Thinking about moving to Colombia? Check out our guide to learn what you can expect during the process.
So you – like many captivated expats, digital nomads, retirees, and world travelers before you – want to move to Colombia?
With its diverse geography, modern infrastructure, low cost of living, and welcoming locals, Colombia is drawing newcomers from all over the world.
If you have been enchanted by Colombia and are considering relocating to any one of the country’s exceptional cities, ¡felicidades! To help you transition to your new home, we’ve created a complete, step-by-step guide to moving to Colombia. Check it out:
Step 1: Travel to Colombia
But as eager as you may be to begin your new life in Colombia, we urge you to visit your prospective home for at least a month before making the big move.
First, choose a city. Colombian cities are incredibly diverse, and your experience visiting and living in the country may vary based on your personal preferences, lifestyle, and plans.
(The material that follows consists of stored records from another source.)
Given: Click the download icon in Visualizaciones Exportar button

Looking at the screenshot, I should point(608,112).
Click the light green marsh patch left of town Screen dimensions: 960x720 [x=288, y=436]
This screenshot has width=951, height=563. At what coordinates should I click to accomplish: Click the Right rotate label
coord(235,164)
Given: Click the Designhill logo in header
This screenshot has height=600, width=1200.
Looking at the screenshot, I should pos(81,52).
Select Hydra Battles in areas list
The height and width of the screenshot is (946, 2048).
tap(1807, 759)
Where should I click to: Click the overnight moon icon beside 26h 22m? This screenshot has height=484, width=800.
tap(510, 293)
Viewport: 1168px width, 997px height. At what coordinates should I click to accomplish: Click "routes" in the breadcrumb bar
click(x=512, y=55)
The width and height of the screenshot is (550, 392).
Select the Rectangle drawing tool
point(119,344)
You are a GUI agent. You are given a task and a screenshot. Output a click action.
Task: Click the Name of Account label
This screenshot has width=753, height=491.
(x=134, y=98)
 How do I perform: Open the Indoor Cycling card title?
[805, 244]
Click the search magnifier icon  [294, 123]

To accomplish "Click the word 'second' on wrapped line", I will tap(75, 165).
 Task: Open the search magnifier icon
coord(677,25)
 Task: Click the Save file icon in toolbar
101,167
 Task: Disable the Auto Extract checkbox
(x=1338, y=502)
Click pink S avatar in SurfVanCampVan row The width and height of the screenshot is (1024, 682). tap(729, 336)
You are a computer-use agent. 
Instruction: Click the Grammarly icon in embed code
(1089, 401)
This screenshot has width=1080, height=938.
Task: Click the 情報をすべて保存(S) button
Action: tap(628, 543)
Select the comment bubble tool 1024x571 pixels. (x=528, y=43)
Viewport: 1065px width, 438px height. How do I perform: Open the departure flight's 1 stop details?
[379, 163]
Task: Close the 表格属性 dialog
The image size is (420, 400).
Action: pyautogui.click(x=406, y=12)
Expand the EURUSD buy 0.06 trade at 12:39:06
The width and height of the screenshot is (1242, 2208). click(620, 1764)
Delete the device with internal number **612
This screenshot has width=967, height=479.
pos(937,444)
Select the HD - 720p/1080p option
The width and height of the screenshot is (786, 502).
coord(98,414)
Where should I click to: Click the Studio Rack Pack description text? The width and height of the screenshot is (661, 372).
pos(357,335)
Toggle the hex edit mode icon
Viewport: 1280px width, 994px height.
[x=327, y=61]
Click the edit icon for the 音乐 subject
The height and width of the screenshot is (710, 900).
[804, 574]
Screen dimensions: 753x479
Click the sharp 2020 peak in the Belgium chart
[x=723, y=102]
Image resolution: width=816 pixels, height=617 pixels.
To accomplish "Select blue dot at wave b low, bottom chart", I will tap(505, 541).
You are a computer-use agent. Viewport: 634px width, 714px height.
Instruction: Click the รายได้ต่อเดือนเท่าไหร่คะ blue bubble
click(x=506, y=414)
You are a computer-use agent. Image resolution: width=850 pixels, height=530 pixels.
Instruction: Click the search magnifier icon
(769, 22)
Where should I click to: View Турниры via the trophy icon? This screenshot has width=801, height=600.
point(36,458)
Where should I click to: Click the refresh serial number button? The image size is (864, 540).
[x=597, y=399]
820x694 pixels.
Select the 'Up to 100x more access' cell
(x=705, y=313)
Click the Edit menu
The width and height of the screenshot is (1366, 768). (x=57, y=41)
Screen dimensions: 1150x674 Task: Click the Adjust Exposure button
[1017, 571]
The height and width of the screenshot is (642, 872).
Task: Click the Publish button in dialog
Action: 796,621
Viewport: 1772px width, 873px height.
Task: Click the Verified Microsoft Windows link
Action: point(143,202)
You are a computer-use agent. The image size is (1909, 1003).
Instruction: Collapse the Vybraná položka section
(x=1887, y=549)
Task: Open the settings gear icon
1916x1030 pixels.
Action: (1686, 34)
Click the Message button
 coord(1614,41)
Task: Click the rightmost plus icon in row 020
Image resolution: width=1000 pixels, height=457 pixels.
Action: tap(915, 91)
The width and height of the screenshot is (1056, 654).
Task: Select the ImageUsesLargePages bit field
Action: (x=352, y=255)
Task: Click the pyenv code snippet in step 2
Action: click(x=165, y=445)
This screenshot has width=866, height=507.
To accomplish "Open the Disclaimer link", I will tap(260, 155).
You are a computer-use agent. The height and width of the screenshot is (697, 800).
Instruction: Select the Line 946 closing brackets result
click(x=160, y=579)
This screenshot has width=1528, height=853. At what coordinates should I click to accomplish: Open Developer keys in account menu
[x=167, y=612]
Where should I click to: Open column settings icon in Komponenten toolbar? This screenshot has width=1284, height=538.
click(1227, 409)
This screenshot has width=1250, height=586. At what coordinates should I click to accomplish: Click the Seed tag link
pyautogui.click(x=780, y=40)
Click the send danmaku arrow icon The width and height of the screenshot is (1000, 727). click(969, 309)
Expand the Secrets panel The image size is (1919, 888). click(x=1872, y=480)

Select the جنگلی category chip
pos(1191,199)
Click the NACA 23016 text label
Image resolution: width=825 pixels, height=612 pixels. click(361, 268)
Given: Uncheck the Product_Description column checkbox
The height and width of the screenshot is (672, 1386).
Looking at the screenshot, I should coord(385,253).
Medellin, aka La Ciudad de Eterna Primavera, charms with its eternally spring-like weather and fascinating history, while Bogota wins hearts with its bumping nightlife and blossoming foods scenes.
Cali beckons explorers with vibrant salsa beats. Cartagena, the jewel of Colombia’s caribbean coast, calls to beach lovers with sun and sand.
Once you’ve chosen a city, you can rent a local apartment in the city you are planning to move to and get a feel for the local vibe.
Brush up on your Spanish, try out local restaurants, cafes, and nightlife, and explore different neighborhoods.
During your time in Colombia, you can familiarize yourself with transportation options and determine your best way to get around.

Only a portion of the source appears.